One of the first studies of BET inhibitors (GSK525762 compound, designated as I-BET) revealed a potent impact on inflammatory gene expression (Nicodeme et al. 2010). This finding was partly expected due to previous studies revealing an important role for BRD4 in the regulation of proinflammatory gene expression. BRD4-supported cotranscriptional mRNA splicing is important for controlling LPS-inducible inflammatory gene expression in macrophages (Hargreaves et al. 2009). In the absence of stimulation, RNA Pol II generates low levels of full-length but unspliced and untranslatable transcripts at many of the LPS-induced response genes (Hargreaves et al. 2009). Compared with BRD4, which appears to be a generic regulator of elongation, BRD2, which also binds to I-BET, could play a more selective role in the regulation of immune response genes. The positioning of the BRD2 gene within the myosin heavy chain (MHC) class II gene cluster on human chromosome 6 or in syntenic regions of other organisms (Belkina and Denis 2012) could be seen as a sign of specialized BRD2 involvement in immune responses. In support of this model, low levels of BRD2 are associated with the reduced cytotoxic cytokine production by in vitro triggered macrophages (Belkina et al. 2013).
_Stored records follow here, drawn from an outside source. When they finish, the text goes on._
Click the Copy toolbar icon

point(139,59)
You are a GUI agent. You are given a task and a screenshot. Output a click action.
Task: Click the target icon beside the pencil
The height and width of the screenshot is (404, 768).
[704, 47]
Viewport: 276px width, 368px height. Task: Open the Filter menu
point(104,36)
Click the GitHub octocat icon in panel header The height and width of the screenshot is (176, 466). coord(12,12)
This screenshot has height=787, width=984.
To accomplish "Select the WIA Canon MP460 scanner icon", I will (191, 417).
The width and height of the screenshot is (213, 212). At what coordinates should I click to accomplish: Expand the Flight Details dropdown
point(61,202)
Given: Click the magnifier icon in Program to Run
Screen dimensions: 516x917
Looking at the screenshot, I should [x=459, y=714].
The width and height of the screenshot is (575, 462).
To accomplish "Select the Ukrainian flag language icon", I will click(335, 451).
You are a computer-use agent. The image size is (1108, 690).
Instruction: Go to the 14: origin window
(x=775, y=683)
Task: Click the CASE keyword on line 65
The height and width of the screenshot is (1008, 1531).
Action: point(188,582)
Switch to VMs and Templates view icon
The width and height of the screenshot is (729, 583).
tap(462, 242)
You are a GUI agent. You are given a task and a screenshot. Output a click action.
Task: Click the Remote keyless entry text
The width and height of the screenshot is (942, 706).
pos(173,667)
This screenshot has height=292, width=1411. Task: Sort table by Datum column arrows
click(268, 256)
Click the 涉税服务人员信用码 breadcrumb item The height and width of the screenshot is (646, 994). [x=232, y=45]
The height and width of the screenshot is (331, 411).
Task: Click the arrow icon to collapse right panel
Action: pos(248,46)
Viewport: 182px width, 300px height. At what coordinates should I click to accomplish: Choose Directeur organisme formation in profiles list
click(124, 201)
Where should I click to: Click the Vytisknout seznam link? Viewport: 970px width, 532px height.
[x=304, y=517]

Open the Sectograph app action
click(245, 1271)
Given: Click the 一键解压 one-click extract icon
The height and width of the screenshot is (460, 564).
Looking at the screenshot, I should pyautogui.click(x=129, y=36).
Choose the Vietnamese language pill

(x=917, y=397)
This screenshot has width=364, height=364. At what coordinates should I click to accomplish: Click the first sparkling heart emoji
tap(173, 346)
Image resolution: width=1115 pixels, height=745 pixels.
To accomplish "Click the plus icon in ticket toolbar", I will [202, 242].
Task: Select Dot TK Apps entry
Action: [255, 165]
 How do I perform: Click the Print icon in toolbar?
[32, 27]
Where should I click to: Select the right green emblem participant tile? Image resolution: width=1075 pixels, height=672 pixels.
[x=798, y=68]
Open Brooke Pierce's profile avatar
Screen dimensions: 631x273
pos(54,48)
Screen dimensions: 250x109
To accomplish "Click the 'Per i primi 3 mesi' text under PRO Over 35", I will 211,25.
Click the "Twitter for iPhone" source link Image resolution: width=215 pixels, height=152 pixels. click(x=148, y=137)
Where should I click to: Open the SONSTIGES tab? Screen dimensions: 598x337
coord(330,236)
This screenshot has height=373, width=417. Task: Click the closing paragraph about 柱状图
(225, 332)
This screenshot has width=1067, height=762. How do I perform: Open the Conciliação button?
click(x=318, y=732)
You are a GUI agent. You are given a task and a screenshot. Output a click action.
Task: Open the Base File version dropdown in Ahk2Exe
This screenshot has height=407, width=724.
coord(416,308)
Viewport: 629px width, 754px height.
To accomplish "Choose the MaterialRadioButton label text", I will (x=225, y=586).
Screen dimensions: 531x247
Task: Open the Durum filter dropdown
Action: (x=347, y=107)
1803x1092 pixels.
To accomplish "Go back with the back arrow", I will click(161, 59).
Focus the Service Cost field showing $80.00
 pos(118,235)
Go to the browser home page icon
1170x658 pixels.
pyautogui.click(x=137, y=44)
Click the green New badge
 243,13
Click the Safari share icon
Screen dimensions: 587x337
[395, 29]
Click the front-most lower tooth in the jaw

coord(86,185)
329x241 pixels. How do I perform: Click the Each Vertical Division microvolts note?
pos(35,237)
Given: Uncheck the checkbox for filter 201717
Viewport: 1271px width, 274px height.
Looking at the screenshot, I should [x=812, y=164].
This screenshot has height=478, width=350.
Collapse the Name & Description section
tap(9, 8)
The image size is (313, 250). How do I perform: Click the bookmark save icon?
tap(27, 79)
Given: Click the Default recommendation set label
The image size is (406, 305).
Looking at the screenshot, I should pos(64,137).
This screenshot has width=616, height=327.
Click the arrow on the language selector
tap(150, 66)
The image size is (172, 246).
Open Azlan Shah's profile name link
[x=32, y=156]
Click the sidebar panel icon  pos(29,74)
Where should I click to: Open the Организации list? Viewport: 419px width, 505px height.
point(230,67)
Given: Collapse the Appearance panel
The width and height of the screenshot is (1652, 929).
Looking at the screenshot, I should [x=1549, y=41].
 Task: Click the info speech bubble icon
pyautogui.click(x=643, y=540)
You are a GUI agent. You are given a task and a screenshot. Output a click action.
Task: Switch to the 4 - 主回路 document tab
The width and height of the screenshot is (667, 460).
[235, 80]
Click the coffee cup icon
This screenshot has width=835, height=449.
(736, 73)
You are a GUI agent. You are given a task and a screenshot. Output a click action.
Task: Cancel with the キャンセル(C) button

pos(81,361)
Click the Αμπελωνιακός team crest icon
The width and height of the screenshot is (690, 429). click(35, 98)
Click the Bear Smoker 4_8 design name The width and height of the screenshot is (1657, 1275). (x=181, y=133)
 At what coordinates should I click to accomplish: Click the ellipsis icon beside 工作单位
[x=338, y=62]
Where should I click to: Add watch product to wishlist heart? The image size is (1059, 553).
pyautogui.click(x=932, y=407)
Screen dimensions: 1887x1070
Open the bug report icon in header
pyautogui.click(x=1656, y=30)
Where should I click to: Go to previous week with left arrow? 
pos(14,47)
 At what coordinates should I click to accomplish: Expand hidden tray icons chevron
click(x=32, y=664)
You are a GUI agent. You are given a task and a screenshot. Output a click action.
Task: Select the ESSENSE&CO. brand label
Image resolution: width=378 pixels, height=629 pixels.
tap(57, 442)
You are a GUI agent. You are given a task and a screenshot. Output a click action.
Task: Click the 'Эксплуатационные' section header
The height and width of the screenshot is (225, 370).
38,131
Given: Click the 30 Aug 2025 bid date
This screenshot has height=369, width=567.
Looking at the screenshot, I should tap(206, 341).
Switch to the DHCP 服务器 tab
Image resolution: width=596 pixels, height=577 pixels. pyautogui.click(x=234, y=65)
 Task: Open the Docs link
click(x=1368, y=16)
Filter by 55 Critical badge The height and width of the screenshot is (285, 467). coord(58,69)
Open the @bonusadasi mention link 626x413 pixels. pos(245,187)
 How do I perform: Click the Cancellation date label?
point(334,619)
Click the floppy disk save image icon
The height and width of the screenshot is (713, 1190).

One of the surprising outcomes of studies on the effect of I-BET on LPS-triggered macrophages was the rather selective impact of I-BET on gene expression (Nicodeme et al. 2010). A common theme that has emerged from studies of LPS-inducible genes is a connection between the timing of gene expression and the state of the chromatin associated with the promoter and transcriptional start site of the inducible gene. Different temporal patterns of gene expression in response to LPS appear to be embedded within the CpG content of inducible gene promoters (Natoli et al. 2011; Smale 2012). In macrophages, CpG island-rich promoters are prevalent among primary and weakly induced secondary response genes, while CpG-low promoters are much more prevalent among more highly induced secondary response genes (Bhatt et al. 2012). BET proteins are associated with both primary and secondary response genes at relatively similar levels before LPS induction of macrophages (Nicodeme et al. 2010). However, treatment of macrophages in vitro with I-BET resulted in the strong and selective attenuation of secondary response gene expression while leaving the expression of primary response genes largely unaffected (Nicodeme et al. 2010). Most significantly, the selective effect of I-BET on secondary response genes holds true for macrophage as well as fibroblast responses to not only LPS, but secondary mediators of the inflammatory responses such as TNF or type I interferon (IFN).

The ability of I-BET to profoundly suppress numerous proinflammatory genes in cells of the innate as well as adaptive immune system (Bandukwala et al. 2012) should be considered, as it might affect the host response to pathogens. The negative impact of I-BET on immunity is particularly relevant in cancer patients who may additionally suffer from the effects of tumor- and/or chemotherapy-induced immunosuppression.

Summary

Rapidly emerging information about the transcriptional control of tumor growth and activated immune cells is likely to continue to fuel excitement about the therapeutic promise of drugs that target catalytic activity of the chromatin-modifying enzymes as well as protein–protein interactions within chromatin-bound regulatory complexes. Additional data on the aberrant structure of tumor-expressed chromatin regulators may further the rational design of therapeutics to achieve a therapeutic effect in tumor cells but spare healthy tissues. The effort to affect tumor growth by interfering with overexpressed—but structurally unaltered—chromatin regulators may cause potential side effects, including immunosuppression. However, the likely differences in gene regulation in tumor cells and cells of the immune system may provide an opportunity for the selective targeting of gene circuits involved in a particular type of tumor cell. Ultimately, however, using chromatin targeting drugs to control systemic immune disorders without causing broad immunosuppression or persistent damage to nonimmune cells will require a better understanding of the transcriptional pathways that govern pathological functions of immune cell subsets that drive the disease.